All forms of “white” supremacy are just a subset of the larger problem of supremacy itself, which is a general belief held by an individual or group that they are in some way superior to others. So while white supremacy is a problem, to comprehend white supremacy it must be seen as a subset of a wider range of supremacies that afflict all of us. Herewith, a list of some other supremacies:
- Gender supremacy: the belief that one gender is in some way, shape or form superior to other, or the belief that having a clear gender marker as clearly male or clearly female makes one superior to those without such clear gender markers. Subscribing to conventional gender roles is a form of gender supremacy. I’ve changed the term from the conventional “male” supremacy because people who don’t identify as male also display this form of supremacy.
- Sexual supremacy: the belief that one form of sexuality (gay, straight, bi, a, grey, demi) or relationship style (heterosexual, monogamous, poly, triadic, orgiastic) is inherently superior to others.
- Racial supremacy: the belief that one race is superior to others, for any reason. White supremacy, or the belief in superiority of the white race is the form of racial supremacy that we’re most familiar with, but racial supremacy, like gender supremacy, is any belief that racial categories are what define a whole person, that we are essentially only races, or that all social problems are really just racial problems. The stereotyping of Middle Eastern men as terrorists or as sharia apologists, or of Asian men as nerdy dorks, combines racial and gender supremacy in a particularly toxic mix.
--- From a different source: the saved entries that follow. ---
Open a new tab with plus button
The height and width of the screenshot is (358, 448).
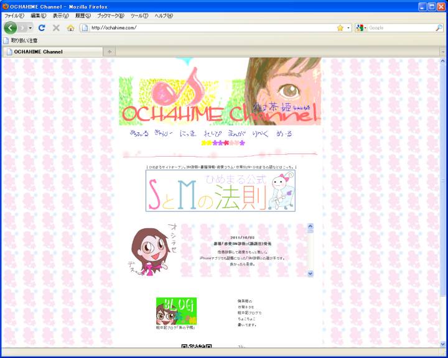(x=110, y=52)
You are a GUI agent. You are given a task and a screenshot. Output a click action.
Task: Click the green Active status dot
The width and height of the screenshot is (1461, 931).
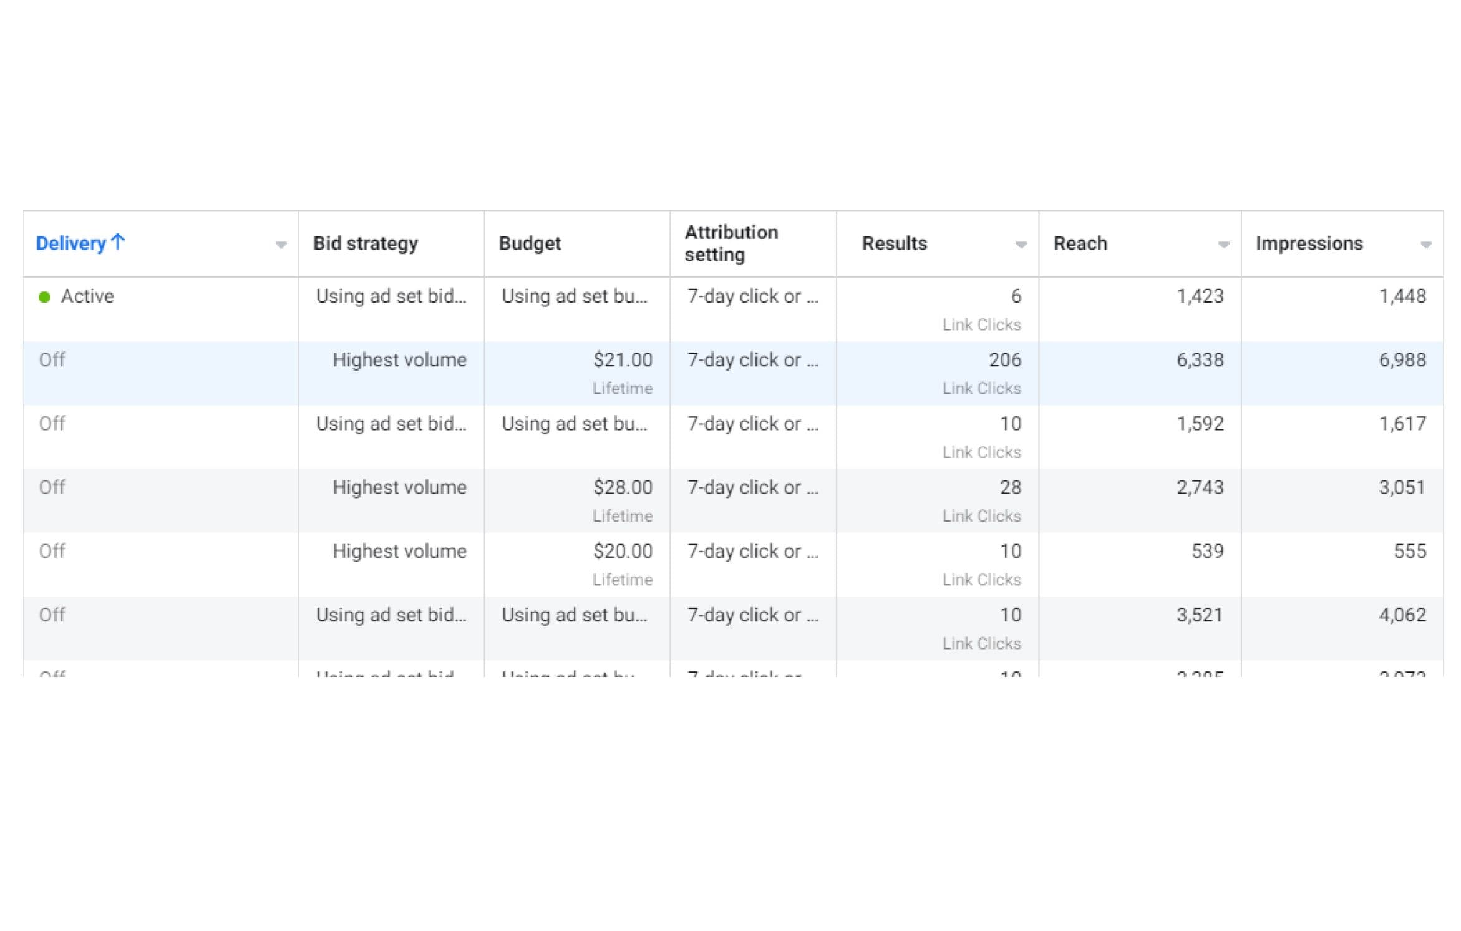coord(44,297)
- Moral supremacy: the belief that your conditions of suffering, or your victimization, or your support of various victims, makes you morally superior to those you define as oppressor(s). This insidious form of supremacy is based in the belief that when you and or your identity group gain power you will be more moral, more ethical than your oppressors. Many social and political revolutions display moral supremacy. Those who seek change in society almost without fail believe themselves to be good and others to be evil or lesser than they. Moral supremacy, like all supremacies, can combine with other supremacies in surprising and unexpected ways. Finding flaws in others while failing to examine your own superiorities is a particularly common and dangerous form of moral supremacy.
- Economic supremacy: the belief that economic status (e.g. being rich, poor, middle class) makes you better than people with a different economic class. So for example, Jane Austen in her novels, displays economic supremacy — the belief that rich men are better, more moral, more ethical than poor men.
- Intellectual supremacy: the belief that your intellect, learning, expertise, etc. makes you better than those with less training or formal education. The recurrent belief, for example, that people who attend prestigious institutions are smarter than those who don’t is a key sign of intellectual supremacy. While “experts” are necessary and experience is a useful teacher, there are many different kinds of knowledge.
These are some examples, but there are certainly others. The main point I wish to stress here, however, is that none of us is free from various forms of supremacy. While some individuals may seem to display more forms of supremacy than others, to suggest that this makes these individuals morally inferior is an example of moral supremacy on the part of the accuser and should be called out as such.
Arguments about “systems,” and “cultures” e.g. “systemic racism,” “rape culture,” etc., cannot be understood without reference to the ways in which all members of society (instead of particular groups or particular individuals) participate in and uphold—sometimes despite wishing otherwise—various forms of oppression.
Part of the challenge of building a better world is our own hierarchical ranking of the most important forms of supremacy. We spend a lot of time trying to persuade others that the forms of supremacy that matter to us should matter to them as well. But different people have different experiences, and indeed form their identities around having a distinct set of preferences: I like chocolate; you like vanilla. We are different but we can still share the experience of eating ice-cream together.
So to be clear: what you care about I may not care about. You’re worried about gender equality; I think the climate emergency is more important. Of course you can (and will) argue with me about the importance of what you care about. I wouldn’t and shouldn’t expect any different. But the fact that I might not agree that gender equality, for example, is worth a lot of attention doesn’t automatically make me a misogynist. I may have other priorities, like the loss of sea ice in Antarctica or the low quality of theatre productions in my local city. Neither of us can afford to pay attention to everything. At the same time, decisions need to be made, actions need to be taken.
It is unfortunate but true that society is organized as a hierarchy, with some people on top and others ranked below. This hierarchy is necessary for society to function: it is the public expression of our values, the closest thing we have to a consensus about how the world should operate. Of course, we will disagree, sometimes to the point of physical violence, about how this hierarchy should be structured — who should be on top and why.
This hierarchy of people matters because those in charge determine what we pay attention to: whether we devote time, money and energy to racism, gay rights, equal pay, or climate change. Again, money and time are limited; choices must be made. Disappointment about the fact that our priorities are not the priorities of others is a universal experience.